Ageron Internacional.
De la variedad del mundo musulmán
Acurrucado bajo su manto, para protegerse del frío del desierto, Ibn Battuta contempla la impresionante bóveda celeste. Es una noche despejada, de luna nueva, en que las estrellas pueden verse en todo su esplendor. Piensa en lo fútil que es el hecho de que el hombre, en su deseo de poseer todo lo bello, haya llegado al extremo de querer nombrar a las mismas estrellas, para hacerlas suyas, agrupándolas en constelaciones. Admira sorprendido la vía láctea como una rica tela de seda blanca extendida por Alah, el Grande, el Omnipotente, de un confín al otro del espacio. Es el mismo cielo estrellado que había visto en los desiertos de Libia, de Egipto, del país de Sham, de Asia Central y de Arabia, en este último caso cuando había ido a cumplir con la obligación de todo buen musulmán de realizar la peregrinación o Hach, al menos una vez en la vida, a la ciudad santa de la Meca. ¡Qué pequeño se sentía ante la inmensidad del mundo, ante la grandeza del universo!, tumbado bocarriba en ese desierto africano de poniente, en el ocaso de su vida.

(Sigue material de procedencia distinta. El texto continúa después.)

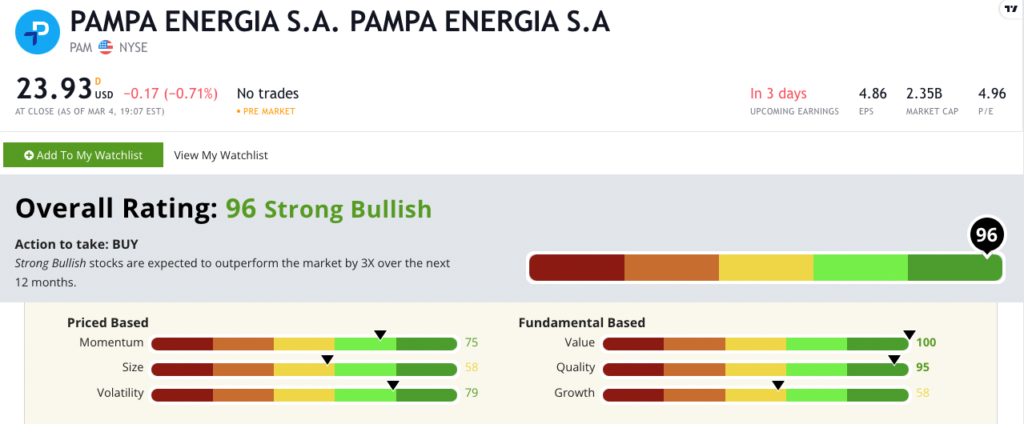The width and height of the screenshot is (1024, 424).
Task: Click the Growth bar triangle marker
Action: [778, 384]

Y qué contento estaba de haber seguido la vía del Islam, del sometimiento a Alah, el Clemente, el Misericordioso.
Tomó un sorbo de su taza de té humeante ¡Qué aroma y qué sabor tan intenso! Un placer sencillo en la vida, sonrió, que se puede disfrutar sólo o en compañía de amigos, pero ¿Dónde estaban sus amigos? En realidad, los viejos viajeros atesoran muchos amigos en sitios muy distantes, tanto en el espacio, como en el tiempo, pero, rodeados siempre de extraños, suelen estar solos la mayor parte del tiempo. Podía oler también la deliciosa carne de camella asándose lentamente en las rojas brasas preparadas por los bereberes que dirigían la caravana, despertando su apetito, algo raro en él, que ya apenas comía. Otra de las cargas de su ancianidad. Ignoró el deseo de levantarse para cenar, porque quería seguir concentrado en sus ensoñaciones, tan sólo un rato más, en medio de esa noche mágica.

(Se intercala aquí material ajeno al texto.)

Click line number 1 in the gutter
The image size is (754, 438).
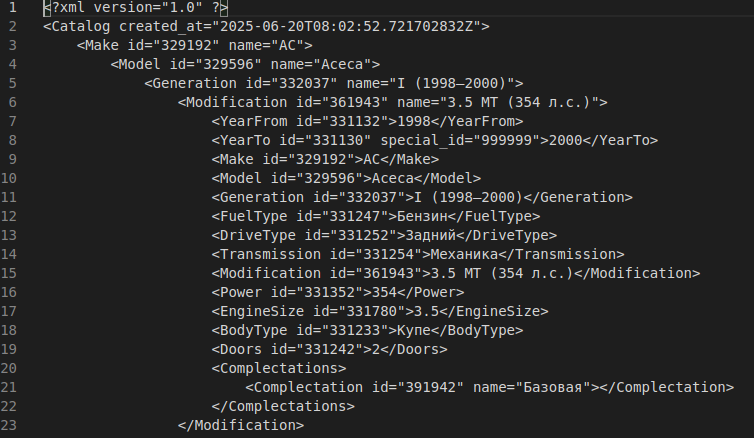pyautogui.click(x=13, y=7)

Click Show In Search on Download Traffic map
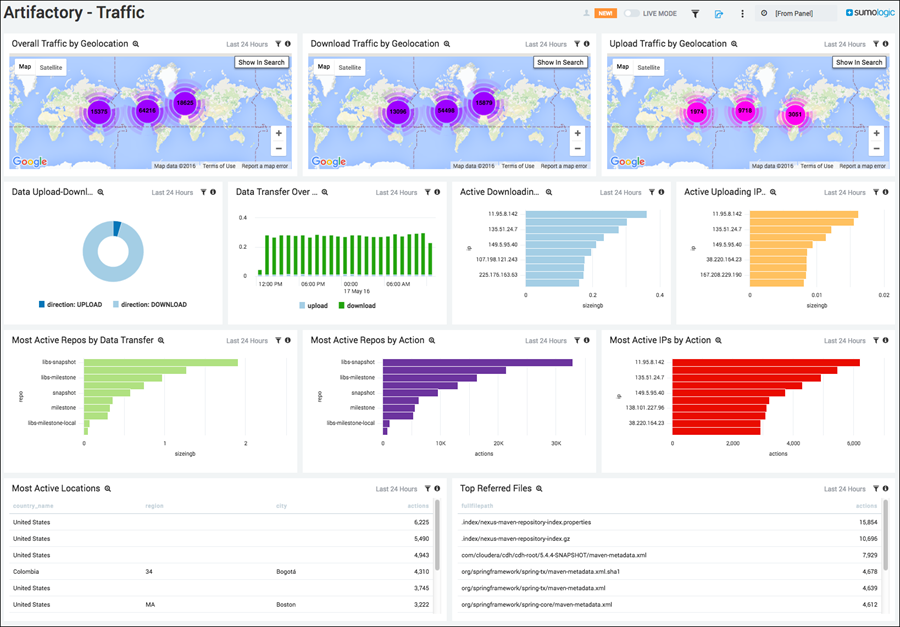(x=560, y=62)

Pensaba también en el contraste entre la universalidad del cielo y la inmensa variedad de Dar al-Islam (la tierra del Islam). Desde su Tánger natal bajo la dinastía Meriní, hasta las comunidades en la India bajo el sultanato mogol, en donde había sido consejero del mismísimo sultán (por cierto, ¡qué carácter tan voluble!); desde las costas africanas rebosantes de vida y naturaleza, con sus hermanos negros musulmanes, hasta el bullicio de Asia Central con Bujara y Samarcanda (nota: aunque es posterior a Ibn Battuta, no puedes decir que has sido un gran viajero si nunca has visitado la plaza de Registán en la ciudad azul de Samarcanda. Ya estás tardando); desde la maravillosa Alhambra, perla de la arquitectura musulmana, a las mezquitas del Cairo; desde la Turquía Selyúcida, pasando por el Kurdistán, hasta el Irán persa, aunque estos últimos se hubieran apartado de la doctrina verdadera, llamándose a sí mismos chíies, y creando una fractura hiriente en el mundo musulmán, algo que hubiera horrorizado al profeta, que Alah guarde.

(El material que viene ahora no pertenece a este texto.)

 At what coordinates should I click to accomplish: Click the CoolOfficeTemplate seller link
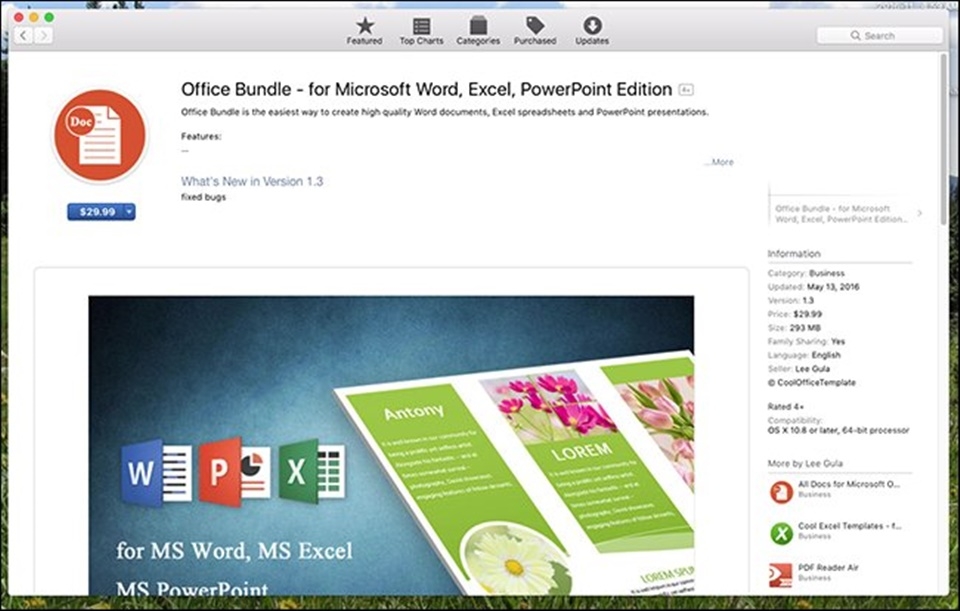click(813, 382)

La multitud de lenguas, de razas, de culturas, de hábitos cotidianos y de comidas. De los sencillos mantos marrones con capuchas del Maghreb, a las lujosas sedas de China. De las toscas alfombras de nudos de Pakistán, a las ricamente decoradas alfombras persas de finos hilos de Isfahán. De la especiada comida de la India al sencillo tabulé libanés o al cuscús de su patria. Aunque, ¿Cuál es la patria de un hombre que vagabundea siempre por el mundo de un confín a otro? ¿Cuál es el hogar de alguien que, al levantarse, lo primero que hace es mirar alrededor y preguntarse: dónde estoy, qué sitio es éste? Sería mejor referirse a Tánger como su ciudad natal, porque no se puede ser universal y provinciano al mismo tiempo. De las distintas variedades dialectales del árabe, cada vez más separadas entre sí, y del árabe clásico del glorioso Corán, hasta el turco, el persa, el suajili, el pastún, el Urdu o los cientos de idiomas que se hablaban de Oriente a Occidente. ¡Pero qué grande es el mundo y que pequeños somos nosotros! (en realidad, y parafraseando a Orwell, “algunos somos más pequeños que otros”).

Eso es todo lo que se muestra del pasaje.